*** Opening Entries supplied ***
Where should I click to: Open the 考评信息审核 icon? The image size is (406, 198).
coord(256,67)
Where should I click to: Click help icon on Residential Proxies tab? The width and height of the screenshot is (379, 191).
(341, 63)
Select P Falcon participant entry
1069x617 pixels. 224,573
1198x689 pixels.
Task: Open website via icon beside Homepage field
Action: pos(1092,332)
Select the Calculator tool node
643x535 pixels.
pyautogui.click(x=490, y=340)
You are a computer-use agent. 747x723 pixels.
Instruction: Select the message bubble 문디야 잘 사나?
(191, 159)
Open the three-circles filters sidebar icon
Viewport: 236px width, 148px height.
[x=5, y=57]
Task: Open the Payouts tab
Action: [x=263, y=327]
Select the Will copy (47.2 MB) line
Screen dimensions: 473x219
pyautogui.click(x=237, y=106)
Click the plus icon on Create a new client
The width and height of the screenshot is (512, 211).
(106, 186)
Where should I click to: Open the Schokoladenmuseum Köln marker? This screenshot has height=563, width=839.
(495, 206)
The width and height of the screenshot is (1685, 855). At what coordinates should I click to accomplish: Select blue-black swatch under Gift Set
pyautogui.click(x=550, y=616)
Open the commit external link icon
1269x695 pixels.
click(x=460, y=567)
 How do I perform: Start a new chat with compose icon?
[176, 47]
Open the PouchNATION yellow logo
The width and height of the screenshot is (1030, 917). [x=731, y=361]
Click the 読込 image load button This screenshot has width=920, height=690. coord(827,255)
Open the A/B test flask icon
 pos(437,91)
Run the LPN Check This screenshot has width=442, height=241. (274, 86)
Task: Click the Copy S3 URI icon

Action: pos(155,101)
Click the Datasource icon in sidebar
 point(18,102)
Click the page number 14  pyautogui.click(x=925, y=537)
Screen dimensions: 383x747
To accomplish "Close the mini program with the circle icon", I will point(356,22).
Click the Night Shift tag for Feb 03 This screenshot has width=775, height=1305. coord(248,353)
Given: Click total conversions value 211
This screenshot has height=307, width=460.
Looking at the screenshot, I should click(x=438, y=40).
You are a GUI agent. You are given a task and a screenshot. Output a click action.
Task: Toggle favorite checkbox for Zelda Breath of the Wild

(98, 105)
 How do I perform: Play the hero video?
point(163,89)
*** Closing Entries supplied ***
■ **Exercise**
Across the listing above, in how many lines does the string "agent" occur? Give the number only.

■ **Task result**
2